**Task**. From the first line to the last, retype everything below exactly, minus the pictures.

**Excerpted records**.
::::

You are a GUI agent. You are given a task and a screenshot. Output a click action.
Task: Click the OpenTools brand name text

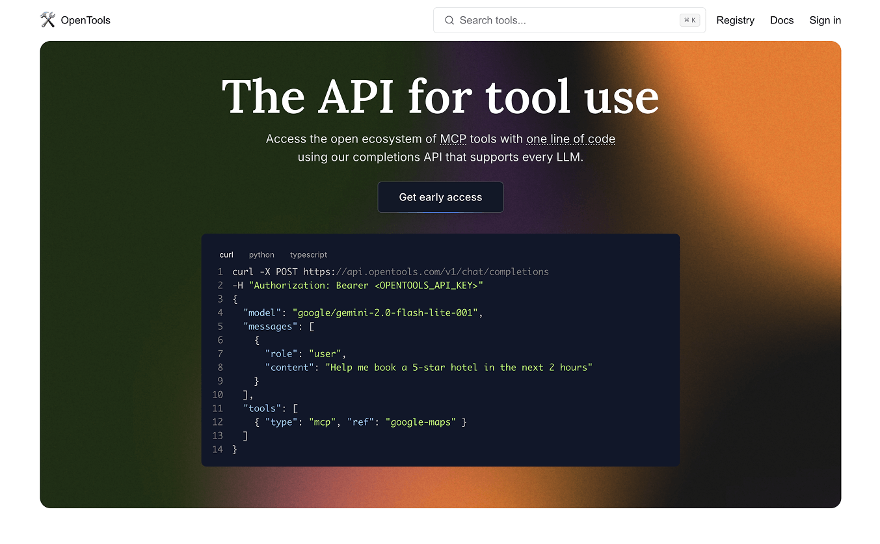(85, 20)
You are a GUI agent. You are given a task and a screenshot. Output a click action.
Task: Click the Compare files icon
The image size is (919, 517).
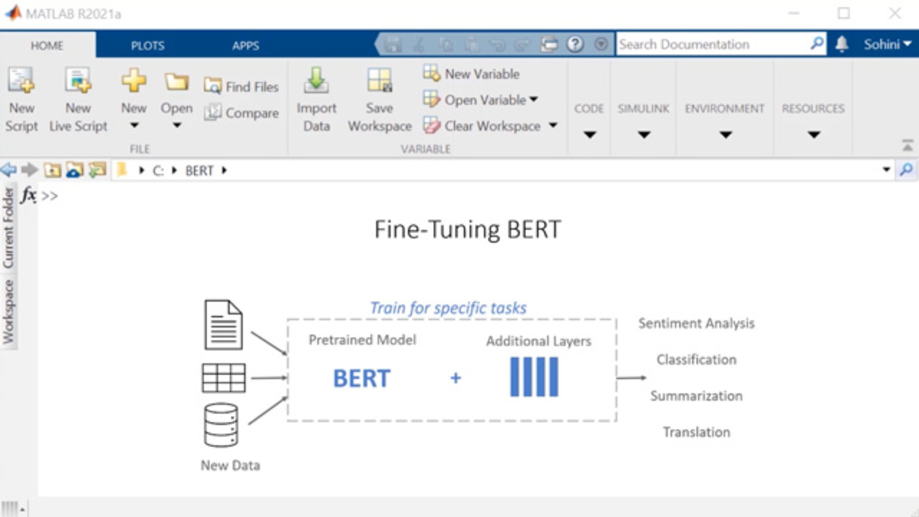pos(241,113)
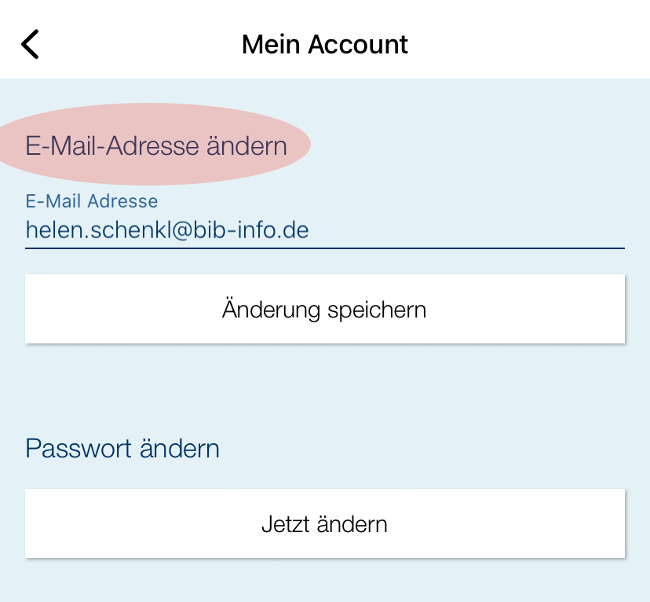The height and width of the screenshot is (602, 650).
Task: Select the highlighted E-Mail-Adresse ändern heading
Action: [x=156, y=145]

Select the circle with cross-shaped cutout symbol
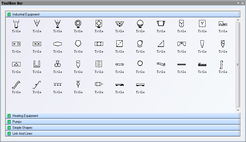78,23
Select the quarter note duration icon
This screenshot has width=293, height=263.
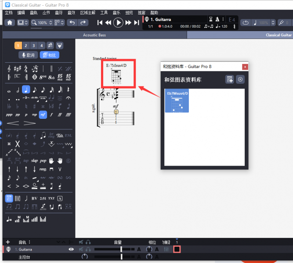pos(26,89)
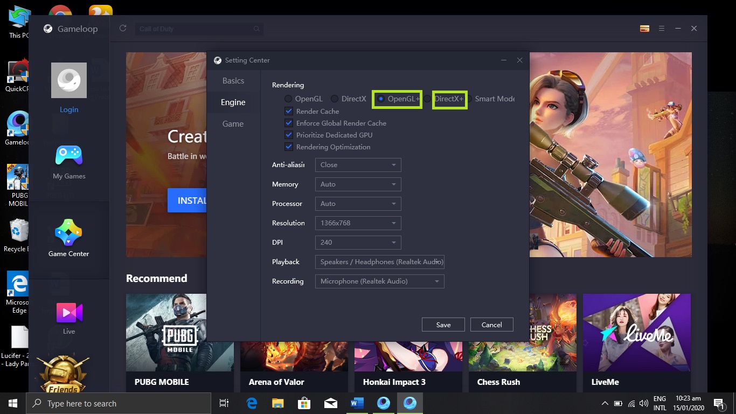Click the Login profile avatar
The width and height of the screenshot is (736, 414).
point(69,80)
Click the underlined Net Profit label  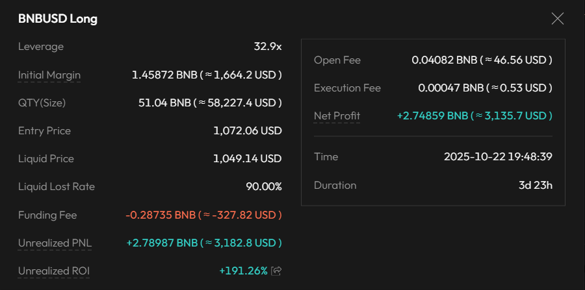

::::

**Completed task**.
You are a GUI agent. You are given a task and a screenshot. Output a click action.
Task: Click the OpenTools brand name text

(85, 20)
You are a GUI agent. You are given a task and a screenshot. Output a click action.
Task: Click the Compare files icon
The image size is (919, 517).
pos(241,113)
The height and width of the screenshot is (602, 650).
Task: Select the highlighted E-Mail-Adresse ändern heading
Action: [x=156, y=145]

Select the circle with cross-shaped cutout symbol
78,23
Select the quarter note duration icon
This screenshot has width=293, height=263.
pos(26,89)
Click the Login profile avatar
The width and height of the screenshot is (736, 414).
point(69,80)
Click the underlined Net Profit label  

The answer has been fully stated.